リスクがあるのは事実。品質やサポートなど総合的にヘッドの評価をした結果として、全体の8割をA社が占める状態になった。しかし、いい製品を選んで使うこと自体は間違っていないと思っている。また、A社との関係が緊密でないと8割まで増やさない。

――ローランドDGの主張にブラザーはどう反応しているのでしょうか。

ブラザーから最初にTOB提案を受け取った2023年9月以降、ディスシナジーに関する指摘をしているが、「ディスシナジーの発生はない」としか言ってこない。「起きない」というのであれば明確に示してくださいと、ブラザーには伝えている。

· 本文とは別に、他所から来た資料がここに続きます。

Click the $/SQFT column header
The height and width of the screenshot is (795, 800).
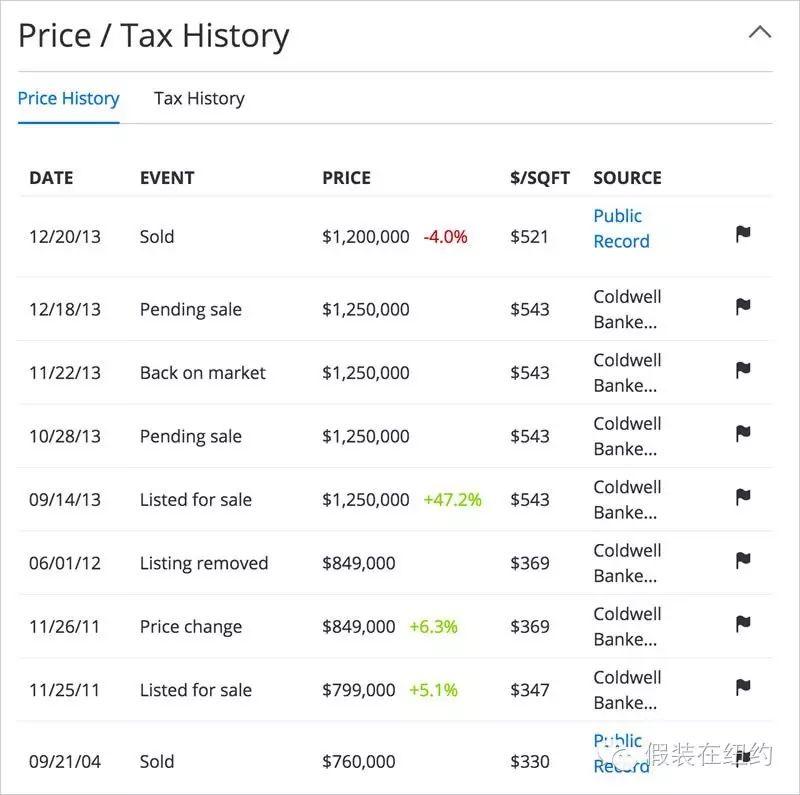[x=539, y=178]
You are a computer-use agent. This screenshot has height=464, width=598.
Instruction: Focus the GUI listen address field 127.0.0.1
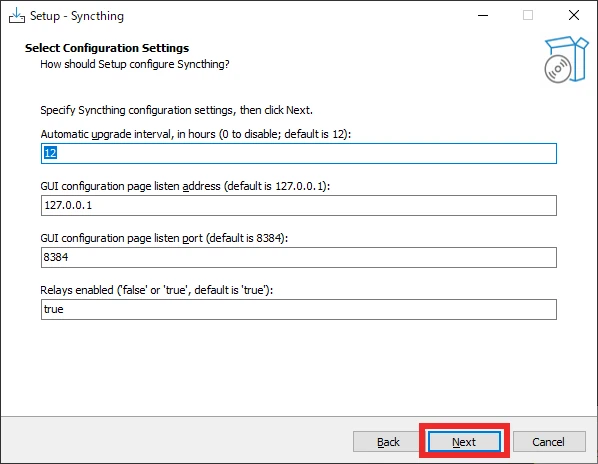click(x=299, y=206)
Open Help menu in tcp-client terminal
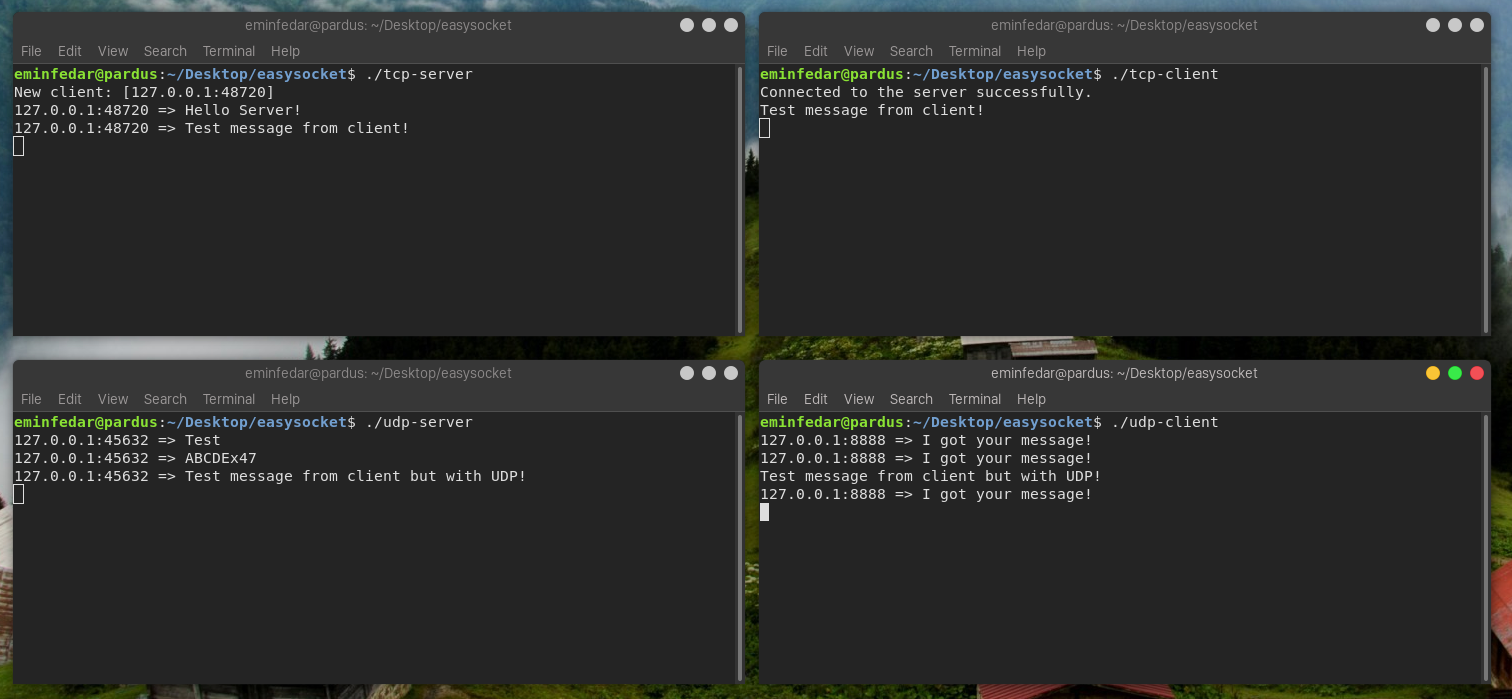 (1030, 51)
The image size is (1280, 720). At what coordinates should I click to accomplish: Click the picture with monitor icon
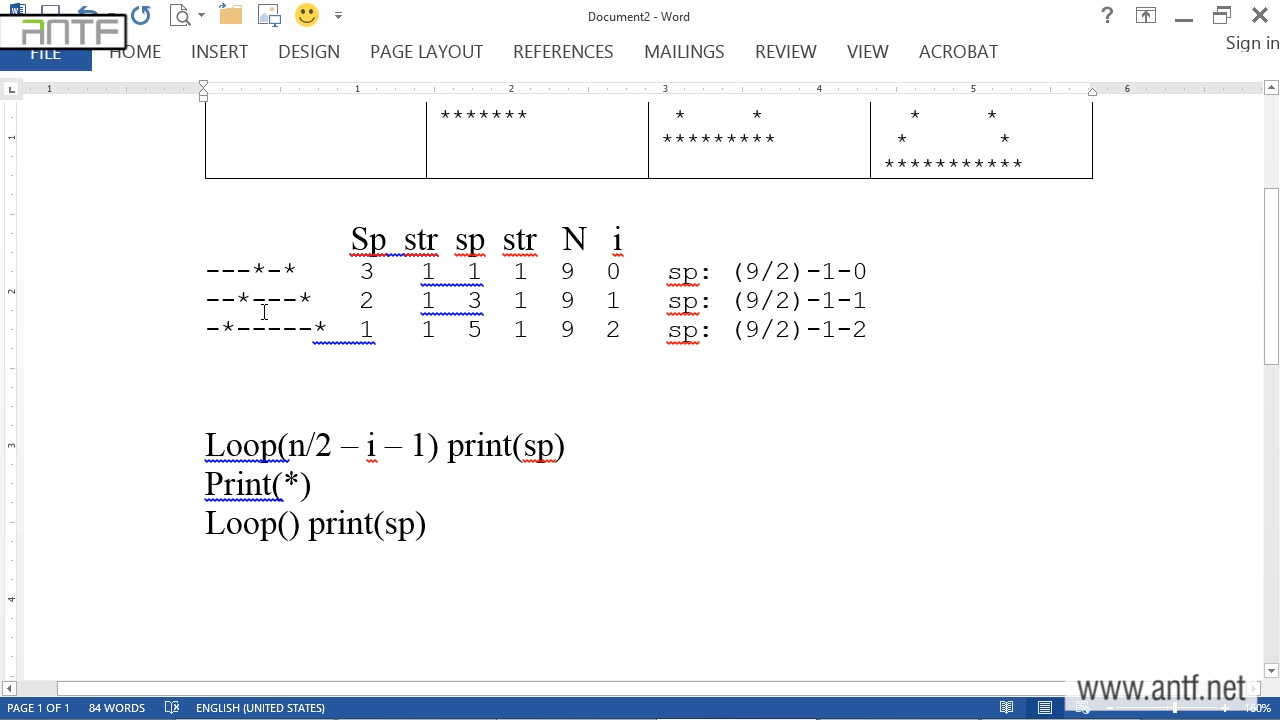tap(269, 15)
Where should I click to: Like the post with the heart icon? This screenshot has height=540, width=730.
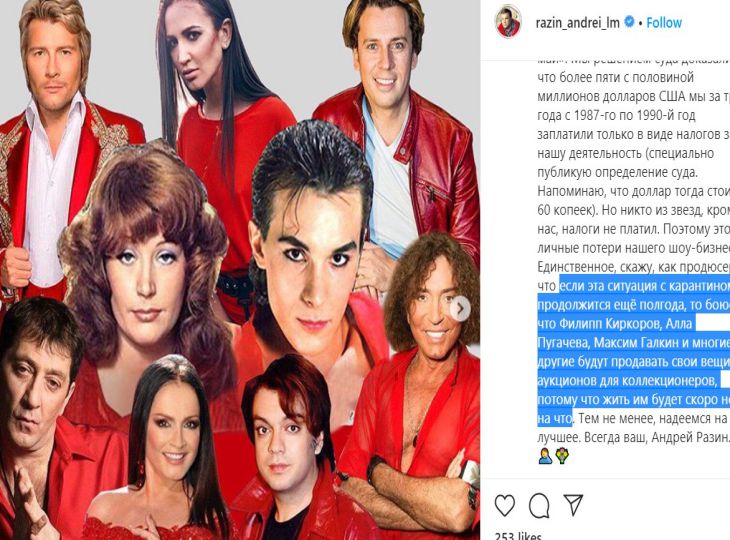point(505,506)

もちろん、トータルでみてディスシナジーを上回るだけのメリットがあればいい。ブラザーからはシナジーについて、自社の潤沢な開発人員の一部を当社に回す、開発費用を増やすなどの提案を受けている。しかし、具体的な施策にまでは落とし込めていない。ディスシナジーを打ち消すような施策の提案をいただいていないと私は認識している。

ブラザーのTOB価格の妥当性に疑問

ディスシナジーを打ち消すほどのシナジーを生み出すことは難しいとも考えている。当社の営業利益率の実績値を基に考えると、営業利益50億円のマイナス効果を打ち消すには、500億円の売り上げが必要となる。これは当社の今の売上高とほぼ同じ額だ。

A社の回答を踏まえると、程度の差はあれディスシナジーが発生すると考えるのが普通。ディスシナジーが起きない前提でブラザーがTOB価格を5200円としたのであれば、その妥当性については疑問だ。今後価格を見直すにしても、マイナス部分をしっかり評価して、株主に提示すべきではないか。

ローランドDGの公表資料
4月26日に公表した資料では「A社」からの回答を引用してディスシナジーの影響を訴えた(編集部撮影)

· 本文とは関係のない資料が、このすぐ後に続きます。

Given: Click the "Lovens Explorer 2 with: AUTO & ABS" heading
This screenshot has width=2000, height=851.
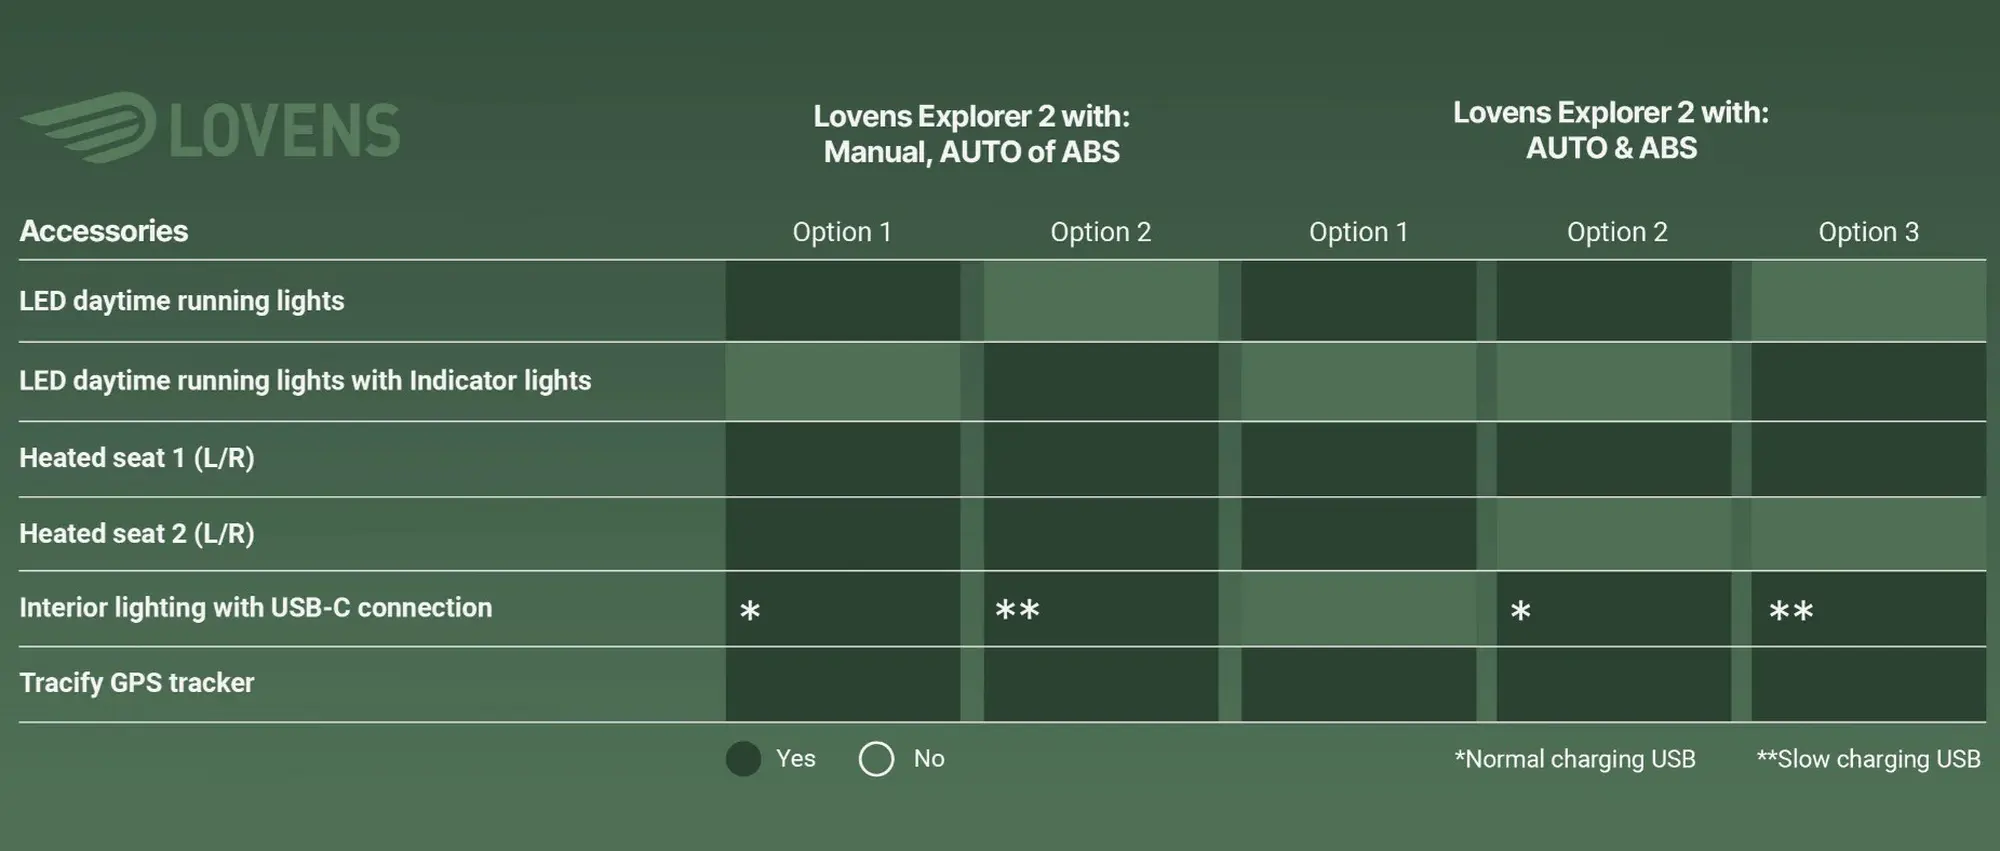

――ローランドDGの株主には、ブラザーに買収された後でのディスシナジー発生は関係のないことのように受け止められませんか。

アメリカでは高いTOB価格を提示したほうが勝つのが一般的。しかし、日本では少し状況が違うのではないか。経済産業省が昨年8月に公開した「企業買収における行動指針」では、買い付け価格だけでなく企業価値を評価することも求められている。